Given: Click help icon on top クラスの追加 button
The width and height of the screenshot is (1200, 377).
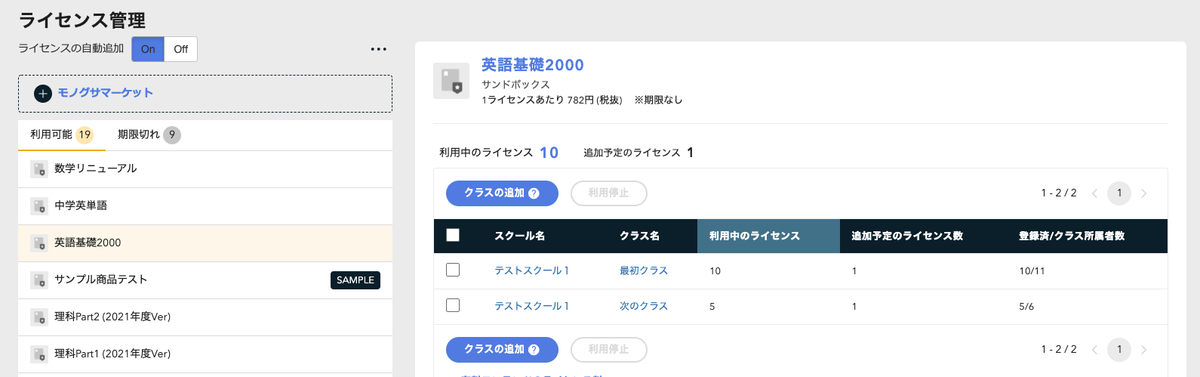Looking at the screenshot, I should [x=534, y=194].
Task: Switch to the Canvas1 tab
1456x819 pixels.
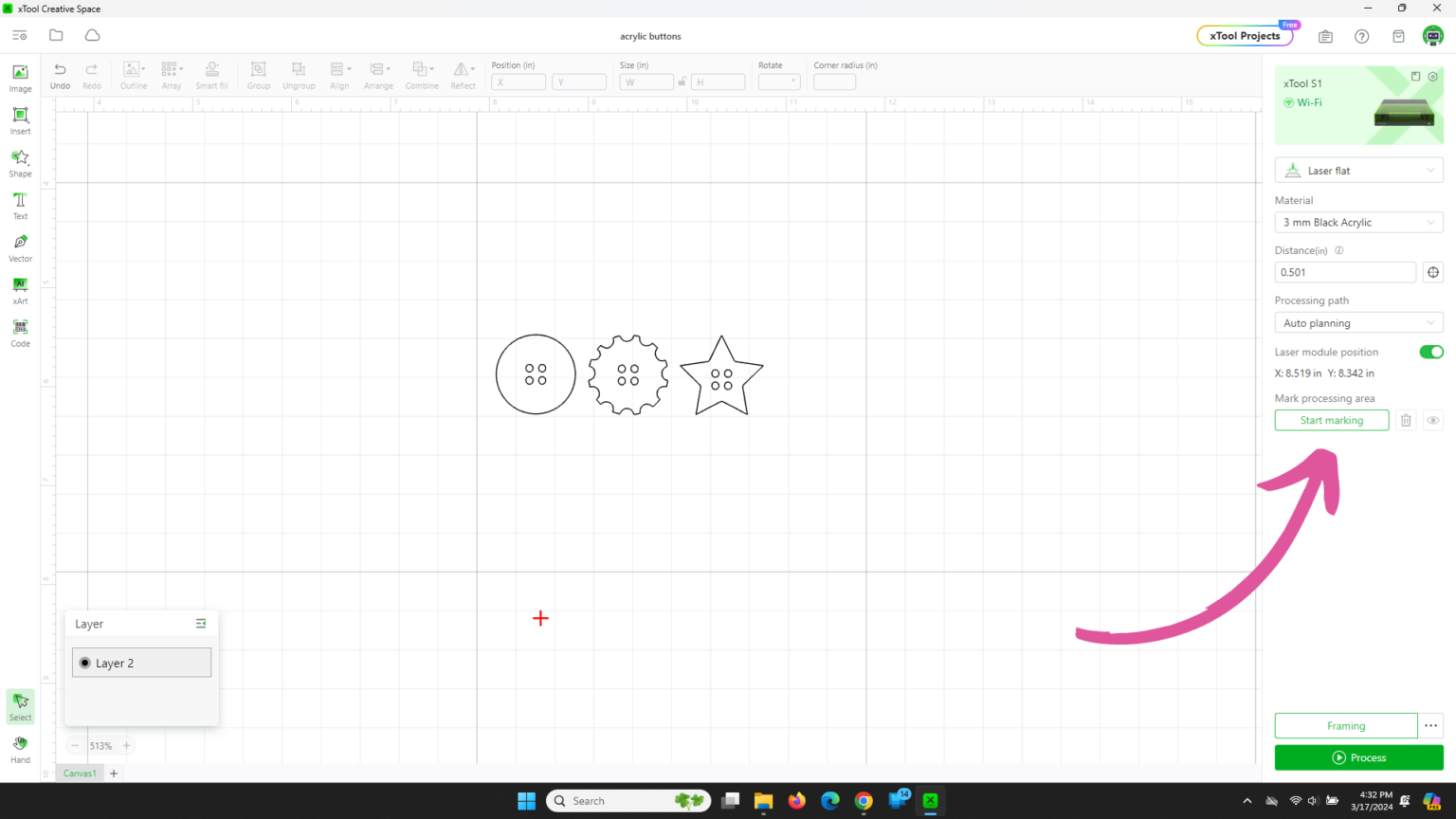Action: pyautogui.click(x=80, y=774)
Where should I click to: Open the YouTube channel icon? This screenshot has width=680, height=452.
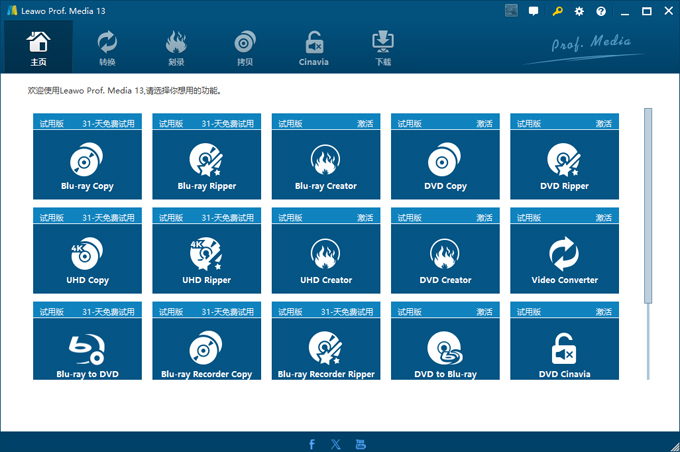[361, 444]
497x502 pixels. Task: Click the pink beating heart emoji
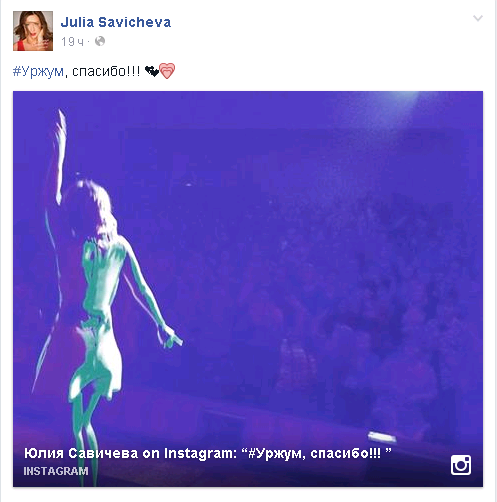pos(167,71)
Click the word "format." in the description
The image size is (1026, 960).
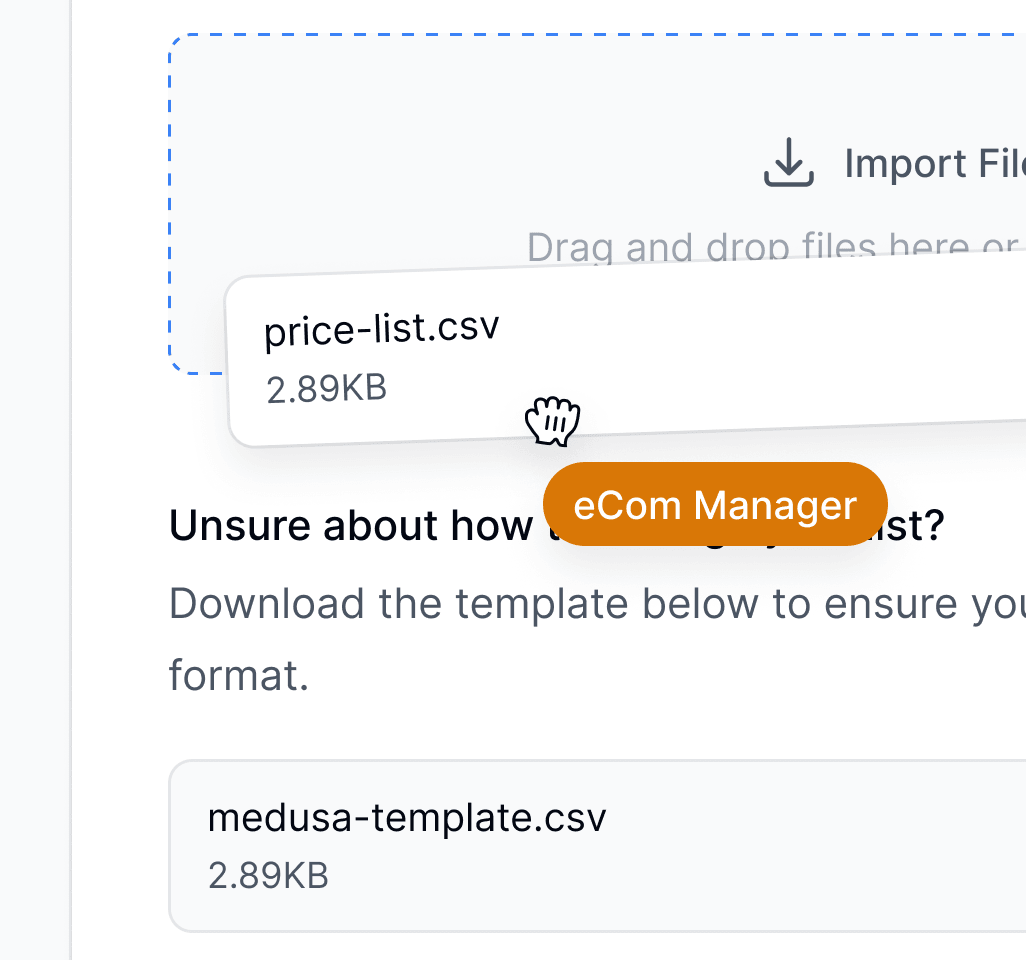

### WHAT THE EXERCISE ASKS:
What is needed is an exact reproduction of the data, pictures excluded.

### SOLUTION BELOW:
Given: Click help icon on top クラスの追加 button
The width and height of the screenshot is (1200, 377).
Looking at the screenshot, I should [x=534, y=194].
Task: Switch to the Canvas1 tab
1456x819 pixels.
Action: pyautogui.click(x=80, y=774)
Where should I click to: Open the YouTube channel icon? This screenshot has width=680, height=452.
[361, 444]
497x502 pixels. Task: Click the pink beating heart emoji
pos(167,71)
Click the word "format." in the description
The image size is (1026, 960).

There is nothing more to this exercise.